◆ **Direction**: Write out each of the following records exactly as it stands.

__________________________________________________

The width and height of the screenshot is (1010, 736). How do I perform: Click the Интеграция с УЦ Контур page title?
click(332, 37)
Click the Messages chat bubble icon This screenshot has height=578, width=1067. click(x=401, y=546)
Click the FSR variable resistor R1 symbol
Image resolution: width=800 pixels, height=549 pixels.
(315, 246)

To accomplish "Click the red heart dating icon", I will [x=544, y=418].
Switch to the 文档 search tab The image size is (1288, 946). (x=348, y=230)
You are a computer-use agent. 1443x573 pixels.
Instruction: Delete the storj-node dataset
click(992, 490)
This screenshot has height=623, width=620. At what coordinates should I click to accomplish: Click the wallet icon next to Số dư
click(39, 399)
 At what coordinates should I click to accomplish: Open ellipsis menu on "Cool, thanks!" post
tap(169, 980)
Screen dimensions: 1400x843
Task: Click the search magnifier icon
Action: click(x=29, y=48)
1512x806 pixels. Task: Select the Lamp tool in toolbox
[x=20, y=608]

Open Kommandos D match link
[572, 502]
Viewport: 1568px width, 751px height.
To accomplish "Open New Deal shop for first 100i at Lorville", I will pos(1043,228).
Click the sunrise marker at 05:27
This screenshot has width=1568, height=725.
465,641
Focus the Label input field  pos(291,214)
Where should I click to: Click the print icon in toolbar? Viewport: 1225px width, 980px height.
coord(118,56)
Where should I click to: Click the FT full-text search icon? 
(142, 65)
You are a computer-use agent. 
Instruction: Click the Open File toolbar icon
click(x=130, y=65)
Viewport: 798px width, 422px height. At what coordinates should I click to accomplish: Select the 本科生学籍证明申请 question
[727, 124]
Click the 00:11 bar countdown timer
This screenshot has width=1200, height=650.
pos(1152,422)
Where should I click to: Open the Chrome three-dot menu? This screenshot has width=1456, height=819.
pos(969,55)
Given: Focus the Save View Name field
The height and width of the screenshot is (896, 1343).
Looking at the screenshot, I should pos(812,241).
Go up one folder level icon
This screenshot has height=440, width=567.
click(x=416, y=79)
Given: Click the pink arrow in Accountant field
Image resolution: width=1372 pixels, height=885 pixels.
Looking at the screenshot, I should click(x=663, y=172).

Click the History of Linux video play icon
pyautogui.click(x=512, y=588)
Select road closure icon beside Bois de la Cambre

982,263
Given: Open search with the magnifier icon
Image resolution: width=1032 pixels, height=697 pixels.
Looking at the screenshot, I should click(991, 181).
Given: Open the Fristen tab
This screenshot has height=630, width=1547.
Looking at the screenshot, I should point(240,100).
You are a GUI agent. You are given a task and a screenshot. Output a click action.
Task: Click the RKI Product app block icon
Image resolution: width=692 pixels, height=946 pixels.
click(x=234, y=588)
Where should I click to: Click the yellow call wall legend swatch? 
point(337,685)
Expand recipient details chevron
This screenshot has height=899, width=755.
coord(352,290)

__________________________________________________

◆ **Result of this task**:
The width and height of the screenshot is (1010, 736). How do I perform: Click the Интеграция с УЦ Контур page title?
click(332, 37)
Click the Messages chat bubble icon This screenshot has height=578, width=1067. click(x=401, y=546)
Click the FSR variable resistor R1 symbol
Image resolution: width=800 pixels, height=549 pixels.
(315, 246)

To accomplish "Click the red heart dating icon", I will [x=544, y=418].
Switch to the 文档 search tab The image size is (1288, 946). (x=348, y=230)
You are a computer-use agent. 1443x573 pixels.
Instruction: Delete the storj-node dataset
click(992, 490)
This screenshot has height=623, width=620. At what coordinates should I click to accomplish: Click the wallet icon next to Số dư
click(39, 399)
 At what coordinates should I click to accomplish: Open ellipsis menu on "Cool, thanks!" post
tap(169, 980)
Screen dimensions: 1400x843
Task: Click the search magnifier icon
Action: click(x=29, y=48)
1512x806 pixels. Task: Select the Lamp tool in toolbox
[x=20, y=608]

Open Kommandos D match link
[572, 502]
Viewport: 1568px width, 751px height.
To accomplish "Open New Deal shop for first 100i at Lorville", I will pos(1043,228).
Click the sunrise marker at 05:27
This screenshot has width=1568, height=725.
465,641
Focus the Label input field  pos(291,214)
Where should I click to: Click the print icon in toolbar? Viewport: 1225px width, 980px height.
coord(118,56)
Where should I click to: Click the FT full-text search icon? 
(142, 65)
You are a computer-use agent. 
Instruction: Click the Open File toolbar icon
click(x=130, y=65)
Viewport: 798px width, 422px height. At what coordinates should I click to accomplish: Select the 本科生学籍证明申请 question
[727, 124]
Click the 00:11 bar countdown timer
This screenshot has width=1200, height=650.
pos(1152,422)
Where should I click to: Open the Chrome three-dot menu? This screenshot has width=1456, height=819.
pos(969,55)
Given: Focus the Save View Name field
The height and width of the screenshot is (896, 1343).
Looking at the screenshot, I should pos(812,241).
Go up one folder level icon
This screenshot has height=440, width=567.
click(x=416, y=79)
Given: Click the pink arrow in Accountant field
Image resolution: width=1372 pixels, height=885 pixels.
Looking at the screenshot, I should click(x=663, y=172).

Click the History of Linux video play icon
pyautogui.click(x=512, y=588)
Select road closure icon beside Bois de la Cambre

982,263
Given: Open search with the magnifier icon
Image resolution: width=1032 pixels, height=697 pixels.
Looking at the screenshot, I should click(991, 181).
Given: Open the Fristen tab
This screenshot has height=630, width=1547.
Looking at the screenshot, I should point(240,100).
You are a GUI agent. You are given a task and a screenshot. Output a click action.
Task: Click the RKI Product app block icon
Image resolution: width=692 pixels, height=946 pixels.
click(x=234, y=588)
Where should I click to: Click the yellow call wall legend swatch? 
point(337,685)
Expand recipient details chevron
This screenshot has height=899, width=755.
coord(352,290)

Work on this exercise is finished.